[Article]:
"""

The Principle of Appropriateness

"He had that supreme elegance of being, quite simply, what he was."

-C. Albaret describing Marcel Proust

Style, chic, presence, sex appeal: whatever you call it, you can discuss it here.
jscherrer
Posts: 275
Joined: Sun Apr 20, 2008 4:32 am
Contact:

Sun Jul 14, 2013 12:48 am

"An indispensable principle of style is the principle of appropriateness. Quite simply, appropriateness means you are dressed in the style most fitting for the environment in which you find yourself.

There are four essential elements of appropriateness: culture, season, event, and personality. Ideally, all four work together in harmony to achieve appropriateness."

http://tailoredandstyled.com/how-to-dre ... -elements/
rodes
Posts: 426
Joined: Wed Aug 25, 2010 4:28 pm
Contact:

Mon Jul 15, 2013 12:17 am

I agree completely with season and personality, mostly with event and culture. As a society our sense of occasion seems to have deteriorated to such an extent that the norms of modern culture often do not respect the event. As I lamented last summer, I attended a formal wedding, a christening and a funeral. Of the men present, half wore a coat and tie to the wedding, a quarter to the christening, and none save me to the funeral. Was I appropriately dressed? I trust so, yet the majority were dressed in conformance with the norms of modern "culture".

"""

[Given information]:
"""

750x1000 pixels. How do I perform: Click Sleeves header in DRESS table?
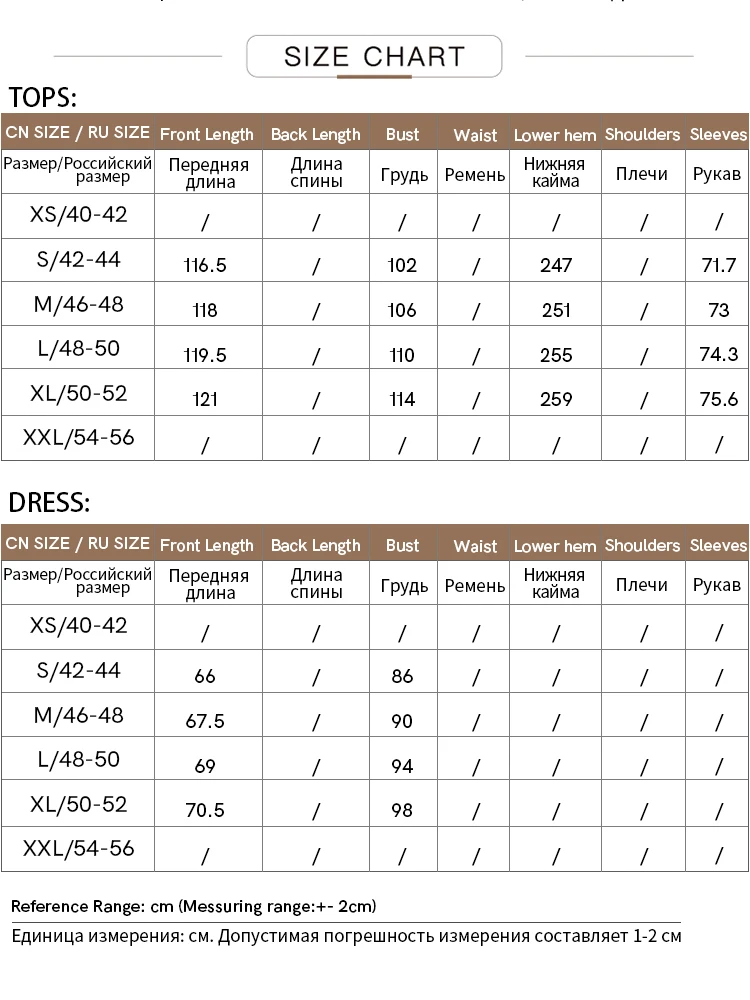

"""

[Given request A]: In the forum thread on the principle of appropriateness, what four essential elements of appropriateness are named?
[Given request B]: Continue the forum thread on the principle of appropriateness, starting after its last post.

[Result A]: Culture, season, event, and personality.

[Result B]:
Frederic Leighton
Posts: 551
Joined: Tue Jan 22, 2013 8:42 pm
Location: London
Contact:

Tue Jul 16, 2013 9:48 am

Rodes, your notes reminded me of late-Victorian comments about the disappearance of top hat and frock coat. I remember reading in quite a few etiquette manuals the reports of the author standing in Pall Mall, Charing Cross and other parts of central London for one hour, counting the number of passers-by with a top hat and adding notes about how different things used to be just a few years earlier. We might be assisting to a similar change today, who knows.

Although I am one of those considering a tie informal wear (actually, I was expelled once from a pub in central London for refusing to remove my solid-black tie), I must admit a touch of nuisance every time I read about appropriateness. The whole operation also reminds me a bit of last night when I was trying to explain to my girlfriend the unusual, breathtaking colours of the sky above London (here) by text message.
Luca
Posts: 582
Joined: Tue Nov 27, 2007 3:02 pm
Contact:

Wed Jul 17, 2013 5:52 pm

I would like to respond to a couple of points raised by Rodes and F. L.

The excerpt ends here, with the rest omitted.